This chapter covers
- Mapping one text sequence to another with a neural network
- Understanding sequence-to-sequence tasks and how they’re different from the others you’ve learned about
- Using encoder-decoder model architectures for translation and chat
- Training a model to pay attention to what is important in a sequence
You now know how to create natural language models and use them for everything from sentiment classification to generating novel text (see chapter 9).
Could a neural network translate from English to German? Or even better, would it be possible to predict disease by translating genotype to phenotype (genes to body type)?[1] And what about the chatbot we’ve been talking about since the beginning of the book? Can a neural net carry on an entertaining conversation? These are all sequence-to-sequence problems. They map one sequence of indeterminate length to another sequence whose length is also unknown.

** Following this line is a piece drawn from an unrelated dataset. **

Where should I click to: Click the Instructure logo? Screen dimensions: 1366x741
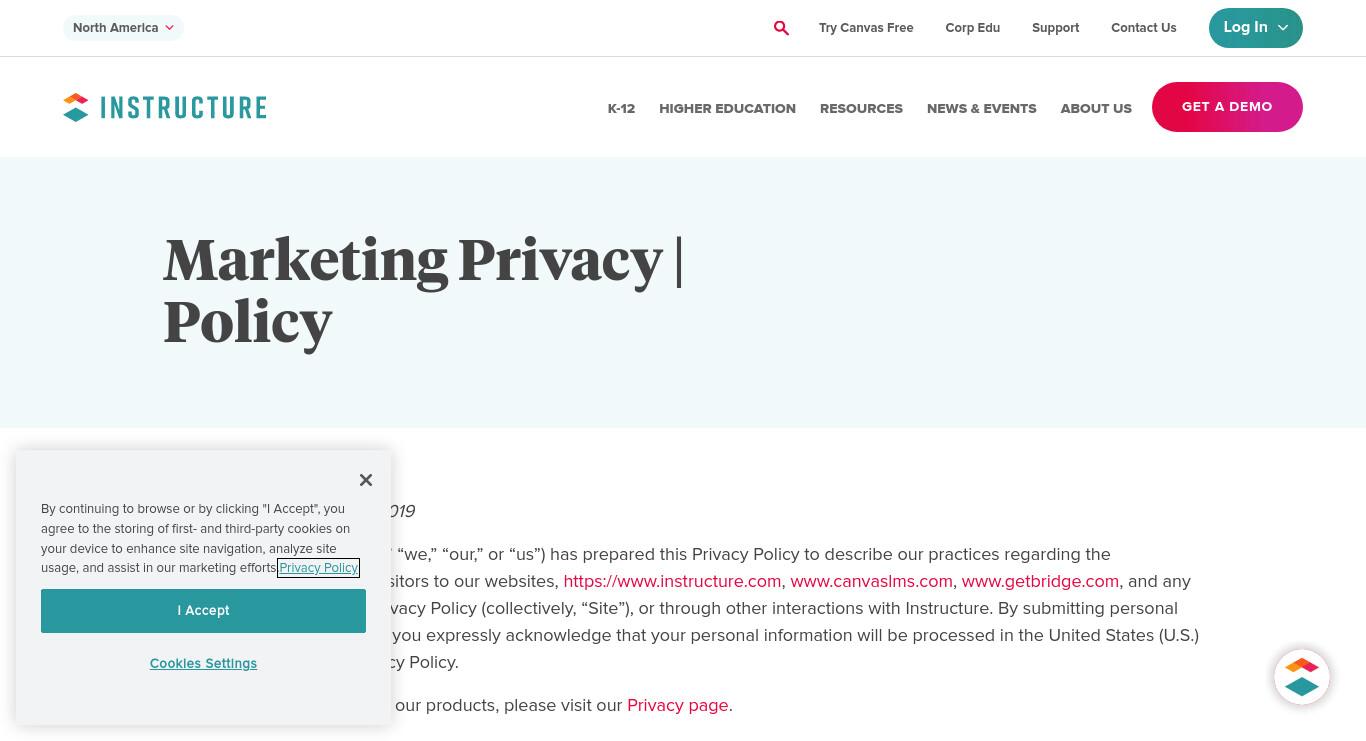point(165,107)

1 geno2pheno: https://academic.oup.com/nar/article/31/13/3850/2904197.
In this chapter, you’ll learn how to build sequence-to-sequence models using an encoder-decoder architecture.
Which of our previous architectures do you think might be useful for sequence-to-sequence problems? The word vector embedding model of chapter 6? The convolutional net of chapter 7 or the recurrent nets of chapter 8 and chapter 9? You guessed it; we’re going to build on the LSTM architecture from the last chapter.